- **Exercise aim**
Please turn the entries below into a numbered list, covering only the lines from the one containing "Open the recent locations dropdown chevron" through the last line of the entries and omitting any blank lines.

- **Source data**
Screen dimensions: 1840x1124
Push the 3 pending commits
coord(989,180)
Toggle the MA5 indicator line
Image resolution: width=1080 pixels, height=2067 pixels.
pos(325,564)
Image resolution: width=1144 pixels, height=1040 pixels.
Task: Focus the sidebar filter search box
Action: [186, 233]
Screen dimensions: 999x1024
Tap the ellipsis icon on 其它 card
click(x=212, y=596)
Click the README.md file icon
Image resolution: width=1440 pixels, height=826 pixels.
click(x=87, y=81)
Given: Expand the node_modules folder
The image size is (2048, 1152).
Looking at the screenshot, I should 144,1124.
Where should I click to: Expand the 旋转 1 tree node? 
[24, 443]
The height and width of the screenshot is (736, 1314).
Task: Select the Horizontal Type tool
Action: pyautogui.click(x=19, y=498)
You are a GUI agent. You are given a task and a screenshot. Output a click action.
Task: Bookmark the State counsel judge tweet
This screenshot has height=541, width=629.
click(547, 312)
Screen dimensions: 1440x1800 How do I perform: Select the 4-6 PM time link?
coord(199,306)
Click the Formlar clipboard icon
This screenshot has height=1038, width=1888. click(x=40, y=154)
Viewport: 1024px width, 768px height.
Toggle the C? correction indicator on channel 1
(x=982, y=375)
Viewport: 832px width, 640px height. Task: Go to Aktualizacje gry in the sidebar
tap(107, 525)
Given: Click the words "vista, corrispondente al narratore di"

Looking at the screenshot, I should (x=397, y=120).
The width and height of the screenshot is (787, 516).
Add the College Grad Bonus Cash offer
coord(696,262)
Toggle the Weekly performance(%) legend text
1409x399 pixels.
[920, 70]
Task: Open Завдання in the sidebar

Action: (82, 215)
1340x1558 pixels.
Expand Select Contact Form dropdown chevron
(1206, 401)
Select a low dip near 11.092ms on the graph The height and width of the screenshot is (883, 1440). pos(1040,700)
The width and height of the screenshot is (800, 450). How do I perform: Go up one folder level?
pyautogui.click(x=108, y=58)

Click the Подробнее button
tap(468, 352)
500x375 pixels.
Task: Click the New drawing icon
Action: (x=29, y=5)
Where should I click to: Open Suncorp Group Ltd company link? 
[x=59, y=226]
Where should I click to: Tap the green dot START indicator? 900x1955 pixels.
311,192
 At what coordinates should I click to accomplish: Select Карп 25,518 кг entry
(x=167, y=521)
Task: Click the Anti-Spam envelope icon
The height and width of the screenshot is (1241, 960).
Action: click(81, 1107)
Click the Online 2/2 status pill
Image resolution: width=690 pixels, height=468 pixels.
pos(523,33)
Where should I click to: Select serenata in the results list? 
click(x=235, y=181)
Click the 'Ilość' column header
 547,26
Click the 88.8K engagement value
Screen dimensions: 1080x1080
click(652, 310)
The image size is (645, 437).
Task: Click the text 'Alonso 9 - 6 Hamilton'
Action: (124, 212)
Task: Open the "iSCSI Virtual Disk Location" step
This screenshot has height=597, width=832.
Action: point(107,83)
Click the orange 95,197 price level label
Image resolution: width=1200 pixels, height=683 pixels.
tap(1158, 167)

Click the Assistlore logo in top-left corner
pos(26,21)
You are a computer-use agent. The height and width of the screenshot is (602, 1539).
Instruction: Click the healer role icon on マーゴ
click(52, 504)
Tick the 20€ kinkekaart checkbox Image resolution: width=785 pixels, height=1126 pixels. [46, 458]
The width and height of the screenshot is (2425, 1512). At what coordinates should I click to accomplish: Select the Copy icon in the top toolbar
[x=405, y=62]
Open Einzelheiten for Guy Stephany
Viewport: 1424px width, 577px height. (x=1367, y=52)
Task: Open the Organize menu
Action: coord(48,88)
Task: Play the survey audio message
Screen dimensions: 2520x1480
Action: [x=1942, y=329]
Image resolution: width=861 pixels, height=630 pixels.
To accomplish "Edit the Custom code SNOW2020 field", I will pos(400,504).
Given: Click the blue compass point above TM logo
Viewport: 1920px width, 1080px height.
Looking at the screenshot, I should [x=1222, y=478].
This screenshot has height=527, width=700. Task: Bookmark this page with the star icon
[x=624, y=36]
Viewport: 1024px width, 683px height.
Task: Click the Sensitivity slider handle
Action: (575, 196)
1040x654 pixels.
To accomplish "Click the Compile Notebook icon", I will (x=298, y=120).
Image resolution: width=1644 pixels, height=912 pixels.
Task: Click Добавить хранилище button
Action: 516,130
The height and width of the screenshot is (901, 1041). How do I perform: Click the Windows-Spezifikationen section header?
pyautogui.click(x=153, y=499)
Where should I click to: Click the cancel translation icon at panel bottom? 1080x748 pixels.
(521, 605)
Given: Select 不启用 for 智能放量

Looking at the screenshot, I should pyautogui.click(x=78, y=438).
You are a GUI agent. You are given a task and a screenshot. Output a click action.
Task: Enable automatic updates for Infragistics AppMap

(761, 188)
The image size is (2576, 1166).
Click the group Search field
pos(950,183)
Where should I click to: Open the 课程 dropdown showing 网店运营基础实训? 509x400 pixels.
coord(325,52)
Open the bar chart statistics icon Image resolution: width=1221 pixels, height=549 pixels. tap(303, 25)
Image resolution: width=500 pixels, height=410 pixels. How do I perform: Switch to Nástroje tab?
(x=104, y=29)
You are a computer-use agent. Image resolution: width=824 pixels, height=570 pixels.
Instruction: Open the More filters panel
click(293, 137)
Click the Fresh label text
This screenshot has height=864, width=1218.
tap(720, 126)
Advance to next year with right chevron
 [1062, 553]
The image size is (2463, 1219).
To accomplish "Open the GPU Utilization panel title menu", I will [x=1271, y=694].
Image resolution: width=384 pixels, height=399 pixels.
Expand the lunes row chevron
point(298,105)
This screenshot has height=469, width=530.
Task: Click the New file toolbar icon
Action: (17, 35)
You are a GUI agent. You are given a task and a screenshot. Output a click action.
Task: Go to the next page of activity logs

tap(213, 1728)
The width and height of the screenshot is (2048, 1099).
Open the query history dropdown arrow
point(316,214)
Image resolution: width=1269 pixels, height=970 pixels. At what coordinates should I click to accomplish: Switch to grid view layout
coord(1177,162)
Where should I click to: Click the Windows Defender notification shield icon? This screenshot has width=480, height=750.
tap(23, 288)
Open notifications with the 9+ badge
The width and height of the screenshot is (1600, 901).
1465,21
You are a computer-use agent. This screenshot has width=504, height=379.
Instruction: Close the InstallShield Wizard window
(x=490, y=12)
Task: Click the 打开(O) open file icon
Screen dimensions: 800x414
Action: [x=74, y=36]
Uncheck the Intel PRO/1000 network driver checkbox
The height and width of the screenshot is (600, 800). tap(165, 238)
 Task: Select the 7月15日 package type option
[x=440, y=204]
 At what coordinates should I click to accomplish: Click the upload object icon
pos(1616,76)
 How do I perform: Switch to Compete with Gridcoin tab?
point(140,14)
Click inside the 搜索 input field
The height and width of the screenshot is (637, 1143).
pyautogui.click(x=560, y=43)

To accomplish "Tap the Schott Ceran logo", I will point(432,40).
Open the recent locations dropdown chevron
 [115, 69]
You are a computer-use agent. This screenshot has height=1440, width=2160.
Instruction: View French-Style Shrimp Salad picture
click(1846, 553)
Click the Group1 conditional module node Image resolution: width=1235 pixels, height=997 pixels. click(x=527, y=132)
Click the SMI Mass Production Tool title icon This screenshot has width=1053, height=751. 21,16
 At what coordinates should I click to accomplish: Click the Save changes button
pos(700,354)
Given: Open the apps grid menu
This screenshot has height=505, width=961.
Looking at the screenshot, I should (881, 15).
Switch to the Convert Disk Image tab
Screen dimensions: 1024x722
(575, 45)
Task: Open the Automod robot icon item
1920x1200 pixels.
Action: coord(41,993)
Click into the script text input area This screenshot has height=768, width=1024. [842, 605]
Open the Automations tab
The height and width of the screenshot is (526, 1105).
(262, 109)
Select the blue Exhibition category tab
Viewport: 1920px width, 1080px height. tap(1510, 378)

- **Full output**
1. Open the recent locations dropdown chevron
2.  [115, 69]
3. You are a computer-use agent. This screenshot has height=1440, width=2160.
4. Instruction: View French-Style Shrimp Salad picture
5. click(1846, 553)
6. Click the Group1 conditional module node Image resolution: width=1235 pixels, height=997 pixels. click(x=527, y=132)
7. Click the SMI Mass Production Tool title icon This screenshot has width=1053, height=751. 21,16
8.  At what coordinates should I click to accomplish: Click the Save changes button
9. pos(700,354)
10. Given: Open the apps grid menu
11. This screenshot has height=505, width=961.
12. Looking at the screenshot, I should (881, 15).
13. Switch to the Convert Disk Image tab
14. Screen dimensions: 1024x722
15. (575, 45)
16. Task: Open the Automod robot icon item
17. 1920x1200 pixels.
18. Action: coord(41,993)
19. Click into the script text input area This screenshot has height=768, width=1024. [842, 605]
20. Open the Automations tab
21. The height and width of the screenshot is (526, 1105).
22. (262, 109)
23. Select the blue Exhibition category tab
24. Viewport: 1920px width, 1080px height. tap(1510, 378)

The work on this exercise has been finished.